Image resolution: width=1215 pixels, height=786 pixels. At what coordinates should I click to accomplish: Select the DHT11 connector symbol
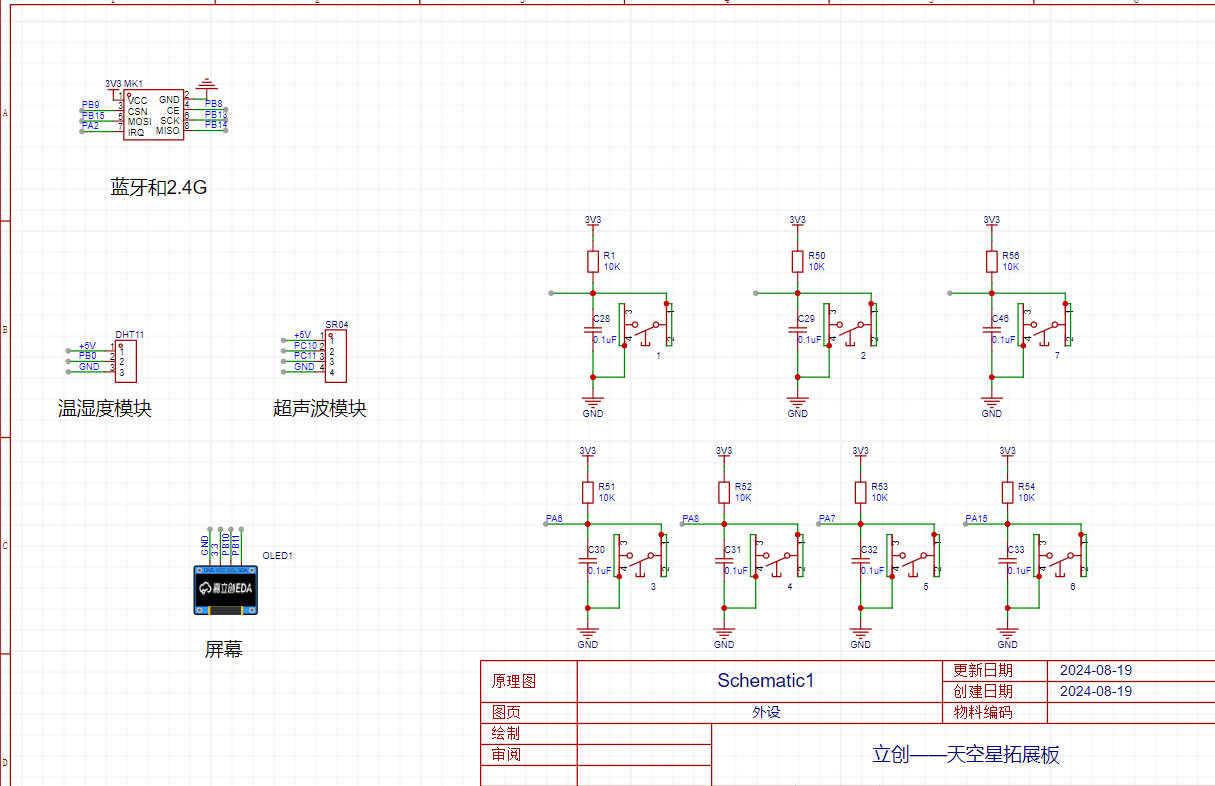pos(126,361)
::::::
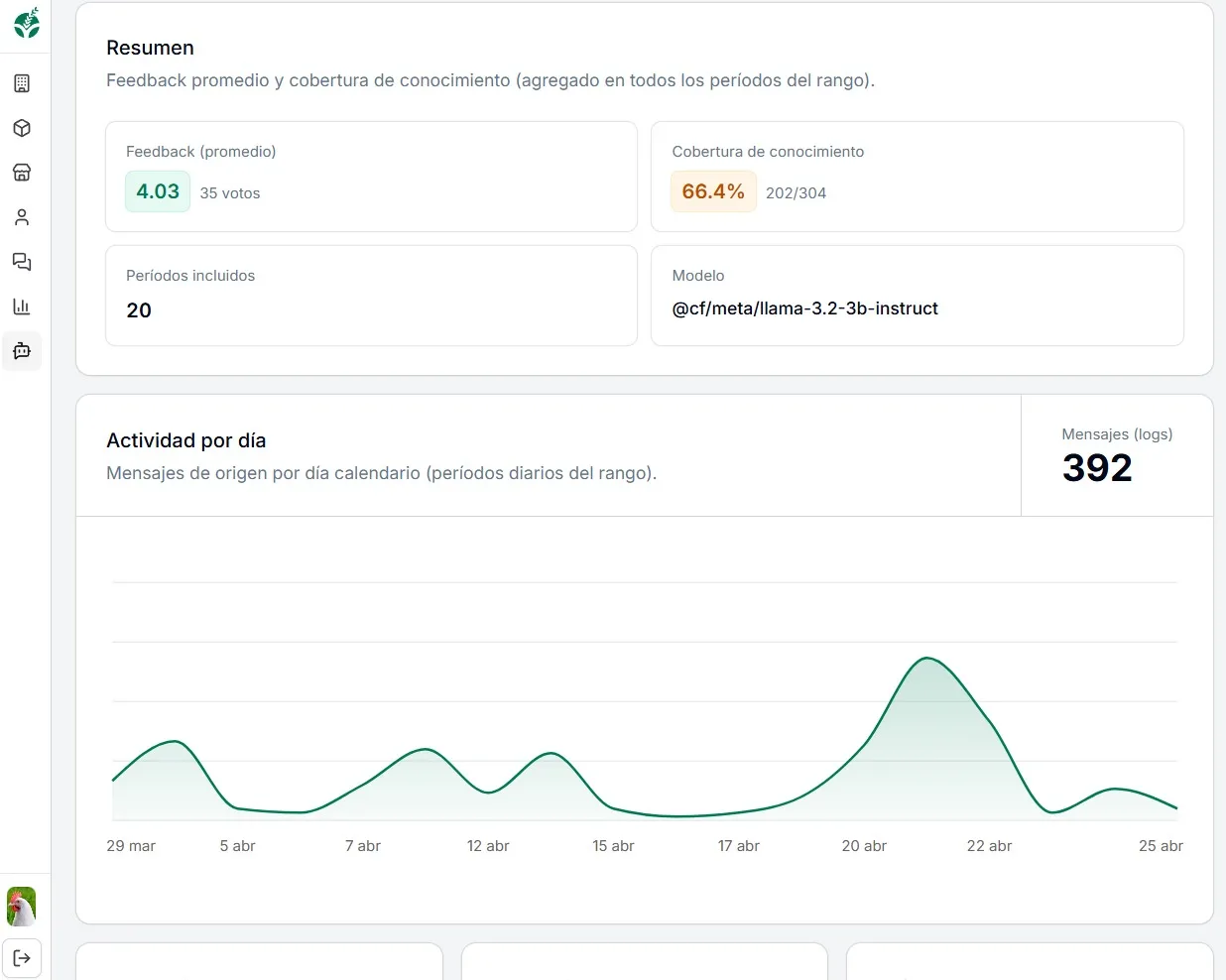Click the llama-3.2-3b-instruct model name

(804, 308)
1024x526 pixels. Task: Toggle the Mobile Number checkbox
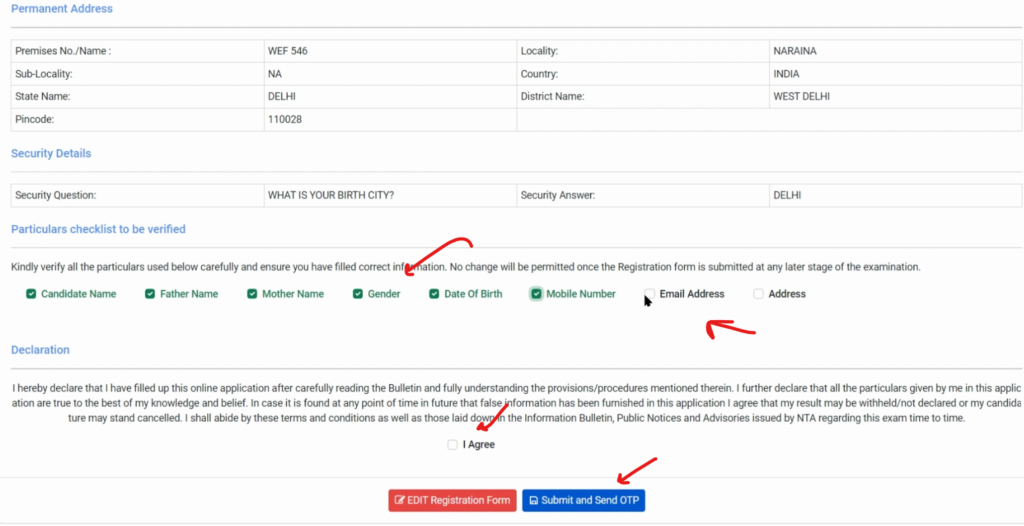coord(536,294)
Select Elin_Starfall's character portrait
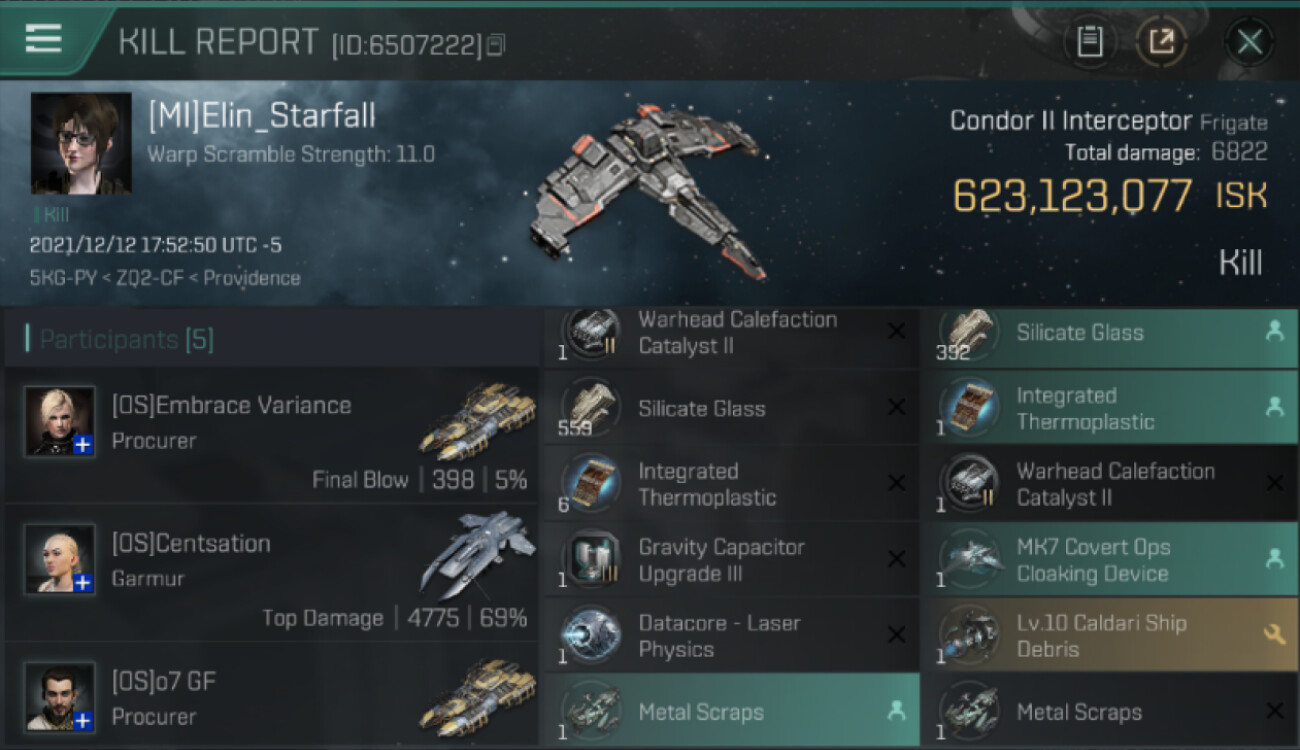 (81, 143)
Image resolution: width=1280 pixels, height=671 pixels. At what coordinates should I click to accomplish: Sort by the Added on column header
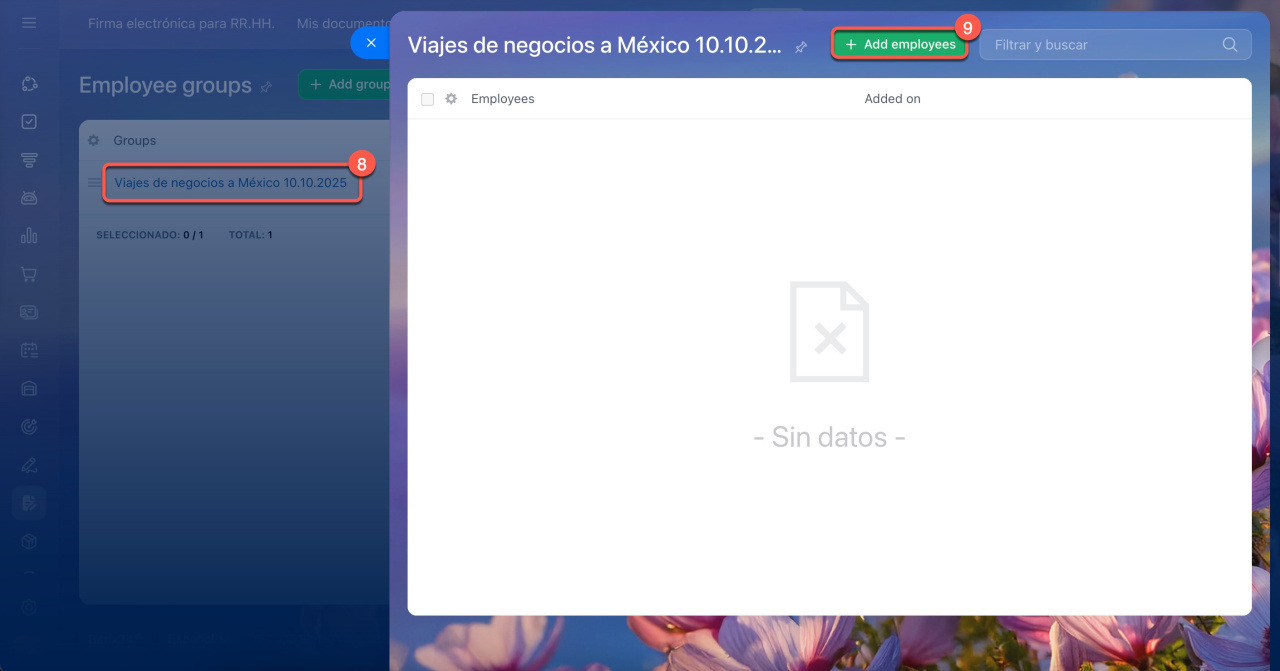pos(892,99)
::::::
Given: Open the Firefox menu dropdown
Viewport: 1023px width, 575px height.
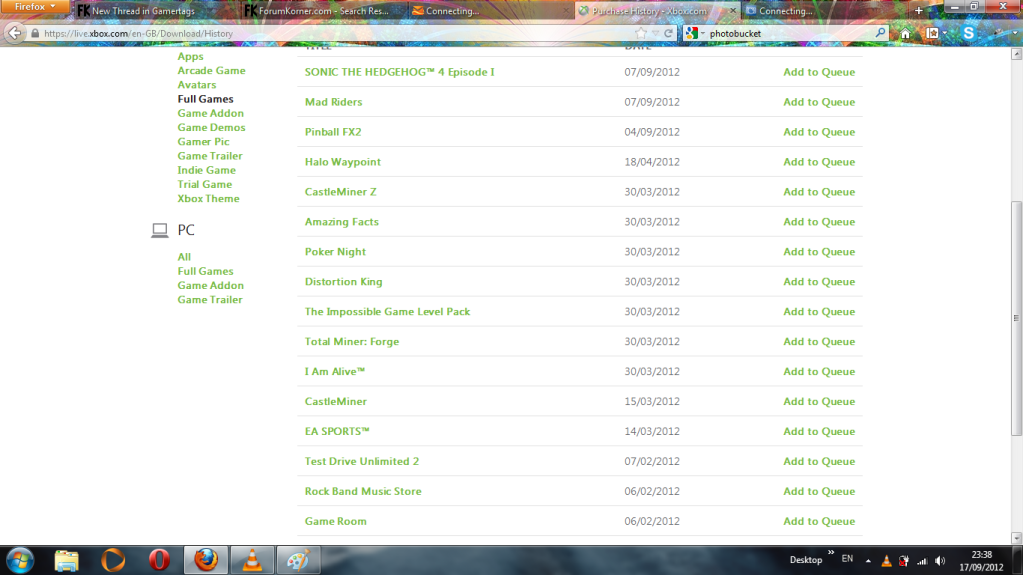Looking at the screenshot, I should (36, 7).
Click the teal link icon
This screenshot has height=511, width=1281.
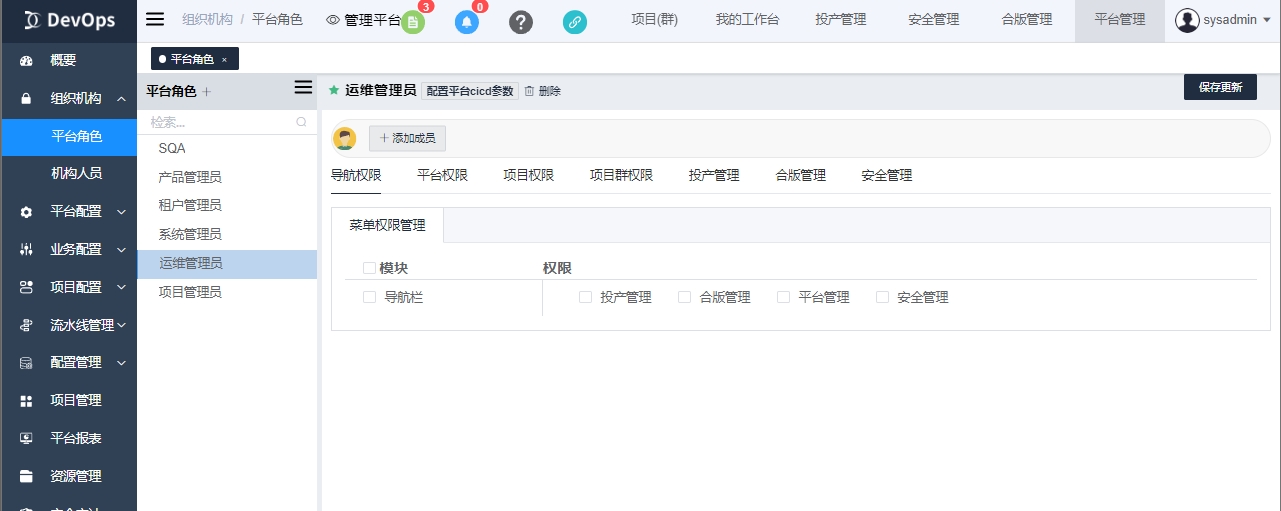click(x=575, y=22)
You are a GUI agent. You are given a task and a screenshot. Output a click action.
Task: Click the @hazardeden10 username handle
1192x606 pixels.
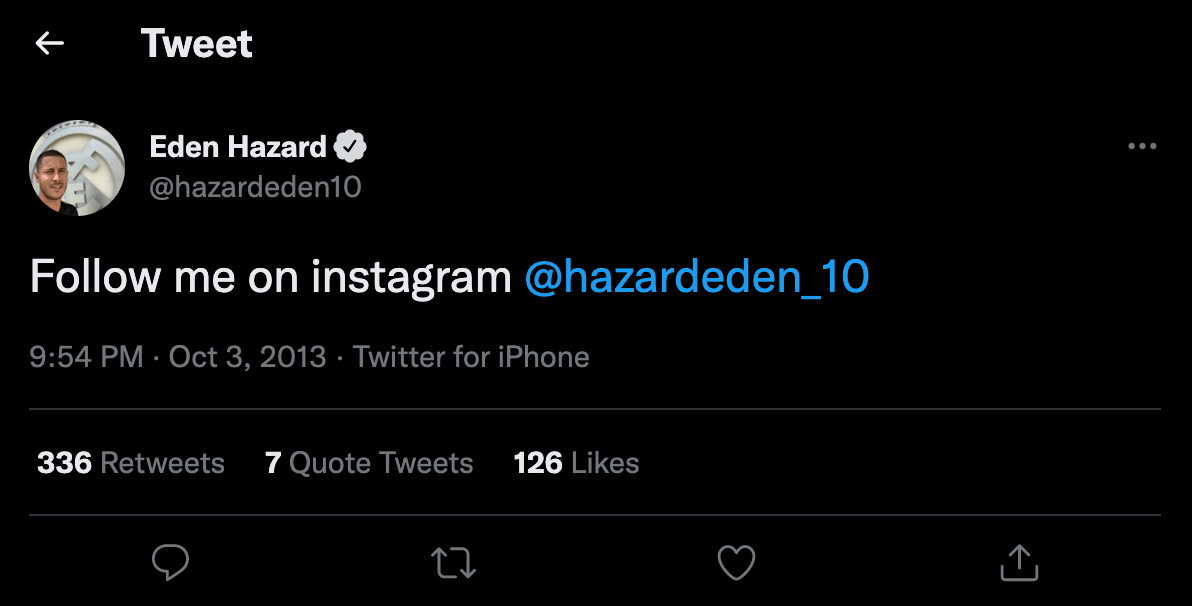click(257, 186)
::::::
Prompt:
Write out exactly the lines above between the one with "Viewport: 1023px width, 575px height." and the one with "You are a GUI", inclusive, with pictures left out.

Written answer:
Viewport: 1023px width, 575px height.
Looking at the screenshot, I should (36, 7).
Click the teal link icon
This screenshot has height=511, width=1281.
click(x=575, y=22)
You are a GUI agent. You are given a task and a screenshot. Output a click action.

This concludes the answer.